Stored data

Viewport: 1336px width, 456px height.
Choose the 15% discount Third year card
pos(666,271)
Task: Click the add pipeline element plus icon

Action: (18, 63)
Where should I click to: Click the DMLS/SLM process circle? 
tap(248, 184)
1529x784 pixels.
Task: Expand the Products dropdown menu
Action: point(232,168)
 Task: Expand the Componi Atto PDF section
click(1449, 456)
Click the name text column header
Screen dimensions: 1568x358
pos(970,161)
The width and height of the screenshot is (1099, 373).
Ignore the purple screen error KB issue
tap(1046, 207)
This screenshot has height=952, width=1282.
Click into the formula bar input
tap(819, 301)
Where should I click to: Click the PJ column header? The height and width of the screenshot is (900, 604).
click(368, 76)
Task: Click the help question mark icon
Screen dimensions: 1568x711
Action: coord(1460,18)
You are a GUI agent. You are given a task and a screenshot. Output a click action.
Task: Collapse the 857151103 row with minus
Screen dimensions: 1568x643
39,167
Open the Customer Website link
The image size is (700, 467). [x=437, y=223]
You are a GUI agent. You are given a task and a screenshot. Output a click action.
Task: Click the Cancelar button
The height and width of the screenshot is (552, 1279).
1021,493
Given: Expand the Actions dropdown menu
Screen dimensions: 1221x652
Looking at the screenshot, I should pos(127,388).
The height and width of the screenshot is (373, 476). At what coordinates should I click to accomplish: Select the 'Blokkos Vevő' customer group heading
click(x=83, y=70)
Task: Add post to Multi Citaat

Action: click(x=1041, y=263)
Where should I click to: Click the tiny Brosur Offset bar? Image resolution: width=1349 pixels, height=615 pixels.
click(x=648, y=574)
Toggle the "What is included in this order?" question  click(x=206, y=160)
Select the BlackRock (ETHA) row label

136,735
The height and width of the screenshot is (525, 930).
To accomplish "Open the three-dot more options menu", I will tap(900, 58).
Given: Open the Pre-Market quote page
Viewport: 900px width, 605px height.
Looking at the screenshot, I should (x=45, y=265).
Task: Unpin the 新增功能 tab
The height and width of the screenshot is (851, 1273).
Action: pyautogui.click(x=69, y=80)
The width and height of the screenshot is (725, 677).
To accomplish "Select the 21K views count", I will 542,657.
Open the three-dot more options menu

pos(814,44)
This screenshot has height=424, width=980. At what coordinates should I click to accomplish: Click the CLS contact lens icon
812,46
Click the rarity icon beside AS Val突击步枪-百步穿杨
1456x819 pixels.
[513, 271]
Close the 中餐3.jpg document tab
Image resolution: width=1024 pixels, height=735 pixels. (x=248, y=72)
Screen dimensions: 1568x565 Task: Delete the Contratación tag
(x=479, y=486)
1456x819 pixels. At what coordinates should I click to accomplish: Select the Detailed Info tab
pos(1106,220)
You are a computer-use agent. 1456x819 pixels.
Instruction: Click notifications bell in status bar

▶ [Short exercise] Count the lines of the entries that contain the string "question", treating uppercase and lowercase letters as different. Give only the number.

▶ [Written solution] 2